Job-hopping your way ahead
Recent college graduates are often disparaged for hopping between jobs and seeming unwilling to work their way up. But new evidence suggests that doing those very things may be in their best interest in the long run, especially if they graduated into a poor job market.
"In the PR and media industry, in order to get the money that you need, you need to jump," says Natalie Maniscalco, a 2001 graduate of Fordham University. "That's the only way you're going to get more money and a better title." Maniscalco found employment as a teacher in Spain and Rockland County, N.Y., before rediscovering the public-relations field she had explored through internships as an undergraduate. Now, at 25, she has worked at three different New York public-relations firms, both big and small, searching for her niche and working her way ahead.
Starting out behind. Recessions lead workers to find their first jobs at companies that are usually smaller and pay less, say Philip Oreopoulos, Till Von Wachter, and Andrew Heisz in a National Bureau of Economic Research working paper. Students graduating into today's growing economy may welcome the news that they are getting higher-paying jobs than their predecessors did. But employees who graduated into low-paying jobs during a recession may find that their lower earnings persist for up to 10 years, found Oreopoulos, who studied Canadian college graduates between 1982 and 1999. "If you come out during a recession, you start out behind the average person who was just like you in a nonrecession," says Paul Oyer, an associate professor of economics at Stanford University's Graduate School of Business. Even if both groups of students work their way up at the same rate, the students who graduated into a recession will be behind.

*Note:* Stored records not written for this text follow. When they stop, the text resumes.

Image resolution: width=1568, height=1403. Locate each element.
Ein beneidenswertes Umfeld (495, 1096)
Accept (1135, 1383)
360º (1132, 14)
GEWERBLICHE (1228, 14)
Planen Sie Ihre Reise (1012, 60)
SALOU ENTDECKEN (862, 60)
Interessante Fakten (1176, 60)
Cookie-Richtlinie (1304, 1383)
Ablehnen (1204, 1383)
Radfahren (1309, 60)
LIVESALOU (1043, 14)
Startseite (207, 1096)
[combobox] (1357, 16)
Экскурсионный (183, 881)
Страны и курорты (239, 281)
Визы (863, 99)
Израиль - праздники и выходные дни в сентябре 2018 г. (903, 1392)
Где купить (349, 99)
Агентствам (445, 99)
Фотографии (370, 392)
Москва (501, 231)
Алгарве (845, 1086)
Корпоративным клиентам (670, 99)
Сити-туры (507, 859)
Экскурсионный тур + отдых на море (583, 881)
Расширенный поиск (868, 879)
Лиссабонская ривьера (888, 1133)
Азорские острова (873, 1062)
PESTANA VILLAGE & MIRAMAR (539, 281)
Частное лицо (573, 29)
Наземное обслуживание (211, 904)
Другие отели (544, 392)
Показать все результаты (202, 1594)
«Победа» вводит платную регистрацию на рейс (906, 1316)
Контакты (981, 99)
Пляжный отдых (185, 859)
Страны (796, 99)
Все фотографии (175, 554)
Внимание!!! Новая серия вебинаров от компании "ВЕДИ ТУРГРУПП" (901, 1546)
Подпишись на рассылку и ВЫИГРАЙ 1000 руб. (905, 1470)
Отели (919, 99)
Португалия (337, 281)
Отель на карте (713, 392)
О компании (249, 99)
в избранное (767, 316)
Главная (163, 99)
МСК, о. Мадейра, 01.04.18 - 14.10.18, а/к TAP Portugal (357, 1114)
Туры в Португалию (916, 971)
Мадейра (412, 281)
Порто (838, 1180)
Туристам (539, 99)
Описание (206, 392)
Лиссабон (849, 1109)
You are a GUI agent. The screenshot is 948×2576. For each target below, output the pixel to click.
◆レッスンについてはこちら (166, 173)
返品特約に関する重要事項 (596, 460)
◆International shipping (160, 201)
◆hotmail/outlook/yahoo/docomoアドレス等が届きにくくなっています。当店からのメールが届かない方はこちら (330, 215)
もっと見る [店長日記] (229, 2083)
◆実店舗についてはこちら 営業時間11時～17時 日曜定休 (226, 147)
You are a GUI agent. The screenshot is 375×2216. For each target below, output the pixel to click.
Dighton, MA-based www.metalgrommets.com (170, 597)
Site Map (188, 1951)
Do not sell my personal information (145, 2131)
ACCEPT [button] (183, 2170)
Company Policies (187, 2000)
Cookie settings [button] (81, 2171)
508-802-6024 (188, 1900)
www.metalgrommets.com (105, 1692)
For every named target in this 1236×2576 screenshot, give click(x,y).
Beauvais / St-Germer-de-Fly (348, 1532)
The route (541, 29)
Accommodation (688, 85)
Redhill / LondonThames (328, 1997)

But graduating into a bad economy doesn't have to predetermine your future earnings. There are some ways to make up for a slow start.
Playing catch-up. If you started working when the job market was less than ideal, it may be in your best interest to look for a new job with a different employer. "I had to go into guerrilla-marketing mode," says John Paasonen, a 2001 graduate of Taylor University in Indiana who had a rough time finding his first job. At one point he waited in the lobby of a company with no job openings listed until someone in the human resources department agreed to meet with him. But even that did not land him a coveted first job in a recession year. Finally, he found a job at a nonprofit investment bank, hit it off with his boss, and two years later, they left to start their own consulting firm, Excellence in Giving, where they advise clients about charitable gifts. "You have to work harder if you're somebody who graduates in a recession year," Paasonen says. "You have to be willing to take risks." Oyer agrees. "The people who catch up aggressively do it by changing jobs," he says. "People who don't that will affect their long-term outcome." In fact, job searches can explain about 30 percent of how workers caught up to their counterparts who graduated into better economies, Oreopoulos found.
By switching jobs, Brian Krueger, now the president of collegegrad.com, not only got ahead but got the girl as well. After graduating from Notre Dame into the recession of 1982, he managed to land his first job writing computer programs in Chicago. However, 10 months later, he moved to Milwaukee to pursue a woman who would later become his wife and, at the peak of his second job search, stumbled upon a more lucrative career pathrecruiting other computer operatives for a staffing company. "I was earning way more money than most of my peers who graduated at the same time and were still struggling in a down economy," he says. "Sometimes it's simply about making the best of an opportunity when it's offered and stepping through a door when it's opened for you. Not everyone can do that, but it worked well for me."
Oyer also recommends graduate school. "It's a good way to make a transition," says Oyer. "You go back, and you get another fresh start." Paasonen, although he still owns 10 percent of his business, is now entering his second year in an M.B.A. program at Duke University's Fuqua School of Business. He eagerly anticipates a fresh start in today's growing economy. "Now students are actually coming out of school with multiple offers," Paasonen says.